PMC bank: 73-year-old talks to daughter hit by scam, dies of cardiac arrest

Gargi Verma
Bharati Sadarangani was under stress over her daughter’s situation, as per her son-in-law Chandan Chotrani. (Express)

In another death linked to the PMC Bank scam, a 73-year-old woman passed away due to cardiac arrest in Solapur after speaking to her Mumbai-based daughter, who has an account with the bank.

Bharati Sadarangani (73), who passed away on Sunday afternoon, was under a lot of stress over her daughter’s situation, as per her son-in-law Chandan Chotrani.

“My wife and I had accounts at the PMC Bank. All of our life savings are in the bank,” he said. The Chotranis had around Rs 2.25 crore in the bank. “My wife Hema had been sharing her worries with her mother, who called to check on us daily,” he said.

Chotrani, who lives in Mulund, had booked an international travel ticket two days before the RBI imposed restrictions on PMC Bank.

“I deal in import and export business. I had booked my tickets on September 22, so my money is stuck there. I had to arrange for funds to get accommodation there as all my money is in the bank,” he said.

Sadarangani had no history of heart-related diseases, her family said. “She was healthy and there was no indication that something like this could happen. My wife is in deep shock,” Chotrani said. He added, “The bank is ruining our lives.”

Earlier, former Jet Airways employee Sanjay Gulati (51) died on October 14, hours after he had attended a protest against PMC Bank.

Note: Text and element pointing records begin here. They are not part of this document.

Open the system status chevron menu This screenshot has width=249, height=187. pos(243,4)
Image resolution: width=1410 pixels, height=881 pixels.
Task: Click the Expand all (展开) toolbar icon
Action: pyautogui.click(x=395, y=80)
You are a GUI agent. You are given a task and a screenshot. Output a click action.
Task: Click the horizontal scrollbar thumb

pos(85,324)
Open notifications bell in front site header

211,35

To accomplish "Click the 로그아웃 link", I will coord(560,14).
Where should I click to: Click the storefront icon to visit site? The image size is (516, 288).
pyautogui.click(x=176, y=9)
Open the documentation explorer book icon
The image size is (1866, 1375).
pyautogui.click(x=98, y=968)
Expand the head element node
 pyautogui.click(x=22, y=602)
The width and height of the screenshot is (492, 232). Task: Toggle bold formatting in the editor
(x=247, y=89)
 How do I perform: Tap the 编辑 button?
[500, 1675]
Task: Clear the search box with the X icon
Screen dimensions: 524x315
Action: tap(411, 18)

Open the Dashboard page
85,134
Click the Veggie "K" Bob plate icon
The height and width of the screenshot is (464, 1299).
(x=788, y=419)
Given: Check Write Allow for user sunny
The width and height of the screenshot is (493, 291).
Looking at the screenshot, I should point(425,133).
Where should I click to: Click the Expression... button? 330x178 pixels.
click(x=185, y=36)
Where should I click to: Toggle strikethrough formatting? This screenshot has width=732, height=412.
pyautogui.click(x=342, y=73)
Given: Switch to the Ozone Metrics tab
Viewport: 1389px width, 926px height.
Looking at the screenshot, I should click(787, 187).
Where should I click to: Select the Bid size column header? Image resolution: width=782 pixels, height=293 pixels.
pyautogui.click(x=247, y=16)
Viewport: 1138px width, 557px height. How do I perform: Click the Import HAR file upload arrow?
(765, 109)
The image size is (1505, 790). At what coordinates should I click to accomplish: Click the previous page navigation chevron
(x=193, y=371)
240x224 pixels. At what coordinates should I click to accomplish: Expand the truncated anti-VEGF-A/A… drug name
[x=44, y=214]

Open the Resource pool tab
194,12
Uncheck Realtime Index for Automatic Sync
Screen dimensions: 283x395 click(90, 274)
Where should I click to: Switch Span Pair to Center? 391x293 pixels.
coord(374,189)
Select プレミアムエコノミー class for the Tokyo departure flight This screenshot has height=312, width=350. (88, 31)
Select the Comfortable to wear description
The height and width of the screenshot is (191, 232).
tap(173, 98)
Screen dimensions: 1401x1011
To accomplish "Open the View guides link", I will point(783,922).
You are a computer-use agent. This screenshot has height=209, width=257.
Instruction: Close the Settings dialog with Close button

Fattomal Punjabi (56) died the next day in his Mulund-based shop, also from a heart attack.

A third death was reported the same day after a 39-year-old woman committed suicide.

The fourth, reported on October 18, was of 80-year-old Muralidhar Dharra whose family couldn’t pay for his bypass surgery because of restrictions on their account.

“So many people have died and the government seems to be waiting for more people to die before doing anything. They are murdering all of us,” said Sriram Vera, a PMC Bank account holder. Another account holder, Deven Oberoi, said, “We are all worried about our families now. Why is nobody doing anything?”